Upon reaching that farm, the pothead biker discovered the stowaway and lazily chased her off. But Waynelle returned, drawn to the homesick smell of bongs and booze. Also, her belly by this time was quite hollow with hunger, so she waited till the big man passed out, then snuck into his house. Inside, she raided his fridge and some of his reefer, then dashed back outside where she smoked a pilfered blunt and binged on pork rinds, black cherry ice cream, and gator jerky. Stoned and satiated, she slept under the stars in a fresh-woven blanket of hemp. These raids and crude cannabis campsites continued for several nights. Wilbur set tracks to catch, poison, or kill the sneak-thief, but Waynelle proved too nimble, crafty, or just plain lucky.

Then, one night after disarming a particularly nasty claymore booby trap, Waynelle decided to take pity on the man (or perhaps mock him) by rolling him a joint. Over the following night, she left him a blunt as another part-constellation prize, part-calling card. Rather than being irate, Wilbur was delighted. Unlike the gorilla-fingered biker, the lithe preteen rolled weed like a magician.

The traps immediately stopped, and slowly, Wilbur tried to coax the girl to come inside and chat. Yet, Waynelle was cautious, and likely would have continued camping had that winter not be particularly cold. Seduced by the promise of being warm, Waynelle accepted the biker’s offer: room and board (and all the reefer she could smoke) in return for her help preparing his harvested product.

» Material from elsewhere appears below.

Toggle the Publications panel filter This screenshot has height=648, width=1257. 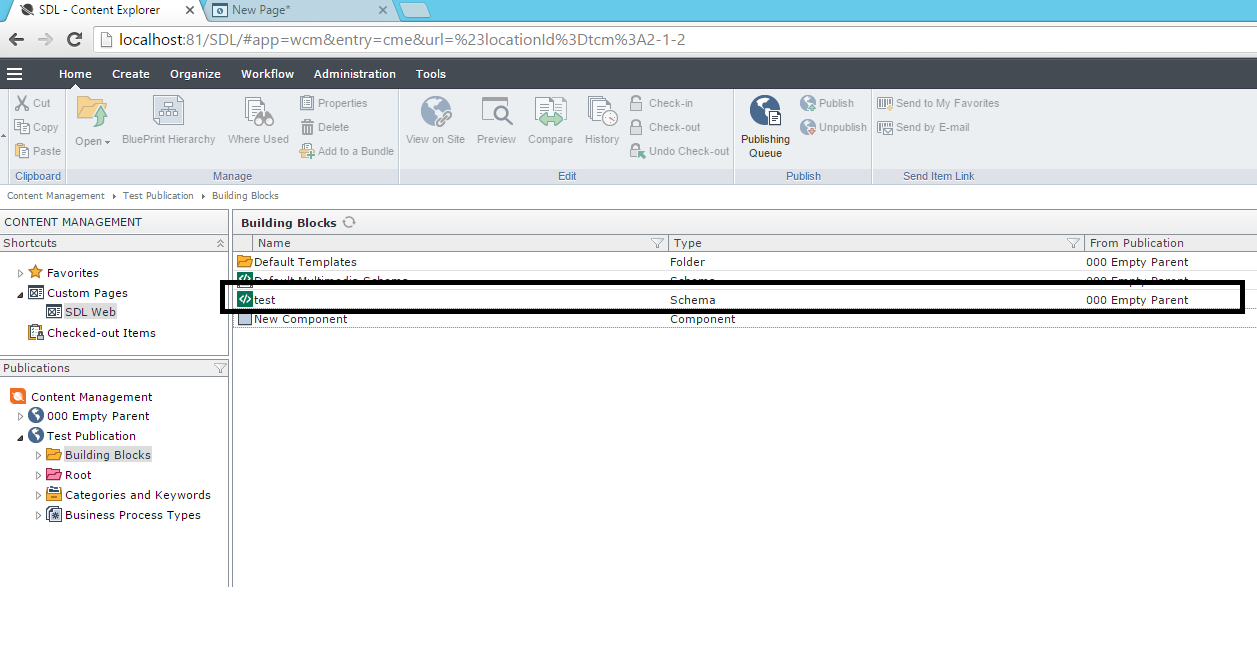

Together, the biker and runaway became an odd, but effective pair. Her initial contributions were simply bagging and rolling Wilbur’s product, but Waynelle soon branched out by slinging weed at the local middle and high schools. A year later, Waynelle started recruiting and training other kids to prep and sell Wilbur’s sweet leaf, taking a hefty cut of their profits. During the development of this Pot-Ponzi, she began turning tricks at Wilbur’s place for extra cash and cheap thrills, making the biker’s farmhouse a one-stop shop for good times. Such “initiative” and skills have made Waynelle an indispensable part of Wilbur’s operation.

When not managing her pyramid of prepubescent farmhands and pot pushers, Mary-Jane lounges at Wilbur’s house, “testing the product” and watching cartoons. Recently, Mary-Jane has started inviting evangelical missionaries to regularly visit her and teach her the “Good Word.” In truth, the impish teen has no interest in spirituality; she just enjoys watching the preachers squirm and stumble with their words and gazes when she lets them in, half-clad, hitting a bong, or finishing off a john with a spit shine.

Needless to say, her parents are very proud.